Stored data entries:
+---+
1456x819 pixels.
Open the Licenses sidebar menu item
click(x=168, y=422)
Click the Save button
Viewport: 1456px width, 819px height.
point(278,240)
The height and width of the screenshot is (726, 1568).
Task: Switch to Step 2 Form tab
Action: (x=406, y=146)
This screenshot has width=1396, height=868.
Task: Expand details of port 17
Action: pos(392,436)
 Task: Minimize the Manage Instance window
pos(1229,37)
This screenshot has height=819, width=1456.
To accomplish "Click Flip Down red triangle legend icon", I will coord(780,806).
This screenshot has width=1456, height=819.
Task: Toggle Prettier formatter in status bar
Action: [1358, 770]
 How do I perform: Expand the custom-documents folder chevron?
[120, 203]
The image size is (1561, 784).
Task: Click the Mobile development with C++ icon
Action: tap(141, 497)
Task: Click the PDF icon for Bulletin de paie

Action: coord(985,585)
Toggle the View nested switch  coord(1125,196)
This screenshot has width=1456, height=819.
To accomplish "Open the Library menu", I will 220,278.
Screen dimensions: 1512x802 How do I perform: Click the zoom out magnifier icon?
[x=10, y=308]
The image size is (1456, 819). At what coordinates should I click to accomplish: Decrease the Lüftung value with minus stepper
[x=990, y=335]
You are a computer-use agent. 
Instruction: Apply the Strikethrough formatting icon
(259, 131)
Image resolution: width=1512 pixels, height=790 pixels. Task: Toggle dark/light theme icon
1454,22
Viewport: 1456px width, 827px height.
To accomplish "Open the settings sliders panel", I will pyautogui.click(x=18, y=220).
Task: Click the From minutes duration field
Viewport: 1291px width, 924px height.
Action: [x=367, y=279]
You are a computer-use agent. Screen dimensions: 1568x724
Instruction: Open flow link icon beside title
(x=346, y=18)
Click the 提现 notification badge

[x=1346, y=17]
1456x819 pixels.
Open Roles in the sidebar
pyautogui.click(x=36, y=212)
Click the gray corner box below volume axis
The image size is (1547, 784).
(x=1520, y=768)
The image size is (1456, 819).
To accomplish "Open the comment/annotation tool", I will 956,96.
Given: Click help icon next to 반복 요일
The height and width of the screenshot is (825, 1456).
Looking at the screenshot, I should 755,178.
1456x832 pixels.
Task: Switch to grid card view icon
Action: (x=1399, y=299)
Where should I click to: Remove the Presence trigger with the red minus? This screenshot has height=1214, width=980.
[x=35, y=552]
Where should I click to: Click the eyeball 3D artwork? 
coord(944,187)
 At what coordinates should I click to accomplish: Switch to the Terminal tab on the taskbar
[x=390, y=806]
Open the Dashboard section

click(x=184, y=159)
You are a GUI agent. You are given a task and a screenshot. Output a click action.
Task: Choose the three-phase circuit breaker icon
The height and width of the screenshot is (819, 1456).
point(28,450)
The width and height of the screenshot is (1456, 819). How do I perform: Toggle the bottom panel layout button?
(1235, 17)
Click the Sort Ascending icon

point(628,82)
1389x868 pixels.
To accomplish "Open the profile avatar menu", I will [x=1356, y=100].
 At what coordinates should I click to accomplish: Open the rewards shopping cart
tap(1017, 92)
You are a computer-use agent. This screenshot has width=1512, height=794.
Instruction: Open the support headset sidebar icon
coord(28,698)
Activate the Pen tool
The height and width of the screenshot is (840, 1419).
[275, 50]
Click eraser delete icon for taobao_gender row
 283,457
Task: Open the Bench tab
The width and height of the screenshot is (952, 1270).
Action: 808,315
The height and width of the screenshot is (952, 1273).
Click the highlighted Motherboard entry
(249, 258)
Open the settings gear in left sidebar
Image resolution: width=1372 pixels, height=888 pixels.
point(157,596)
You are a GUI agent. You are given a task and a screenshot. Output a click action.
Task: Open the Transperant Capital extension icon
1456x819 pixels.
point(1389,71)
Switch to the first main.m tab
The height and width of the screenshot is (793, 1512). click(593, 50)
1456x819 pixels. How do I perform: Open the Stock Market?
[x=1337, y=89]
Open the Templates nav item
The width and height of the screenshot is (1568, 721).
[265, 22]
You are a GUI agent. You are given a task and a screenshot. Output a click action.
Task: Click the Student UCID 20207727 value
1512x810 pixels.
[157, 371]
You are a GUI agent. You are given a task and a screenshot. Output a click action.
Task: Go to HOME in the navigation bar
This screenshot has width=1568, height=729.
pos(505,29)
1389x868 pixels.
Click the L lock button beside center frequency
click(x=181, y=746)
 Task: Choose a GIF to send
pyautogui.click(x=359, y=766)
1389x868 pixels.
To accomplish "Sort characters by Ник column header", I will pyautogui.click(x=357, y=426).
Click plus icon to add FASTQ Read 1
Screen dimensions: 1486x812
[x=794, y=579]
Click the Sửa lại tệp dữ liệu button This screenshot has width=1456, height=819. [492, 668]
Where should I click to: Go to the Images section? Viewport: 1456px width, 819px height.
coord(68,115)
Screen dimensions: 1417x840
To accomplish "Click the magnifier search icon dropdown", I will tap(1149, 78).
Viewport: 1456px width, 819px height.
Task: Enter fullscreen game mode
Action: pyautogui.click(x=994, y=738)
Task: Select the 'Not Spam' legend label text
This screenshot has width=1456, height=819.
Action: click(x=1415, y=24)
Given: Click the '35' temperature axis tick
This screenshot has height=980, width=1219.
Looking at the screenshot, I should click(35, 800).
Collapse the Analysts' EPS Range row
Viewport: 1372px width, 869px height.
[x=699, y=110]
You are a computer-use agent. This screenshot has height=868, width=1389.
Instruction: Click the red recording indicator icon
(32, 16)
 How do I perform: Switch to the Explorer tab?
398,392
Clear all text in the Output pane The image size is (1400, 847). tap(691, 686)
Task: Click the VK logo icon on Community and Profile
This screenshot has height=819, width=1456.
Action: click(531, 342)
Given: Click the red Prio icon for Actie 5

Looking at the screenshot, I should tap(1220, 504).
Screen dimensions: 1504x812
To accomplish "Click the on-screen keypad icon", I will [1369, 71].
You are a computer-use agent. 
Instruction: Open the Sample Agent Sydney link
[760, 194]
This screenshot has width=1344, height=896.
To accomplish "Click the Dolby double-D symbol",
+---+
#### [Aim of the exercise]
For the string "settings", search the preceding data and copy every line that includes it.

#### [Output of the task]
To accomplish "Open the settings sliders panel", I will pyautogui.click(x=18, y=220).
Open the settings gear in left sidebar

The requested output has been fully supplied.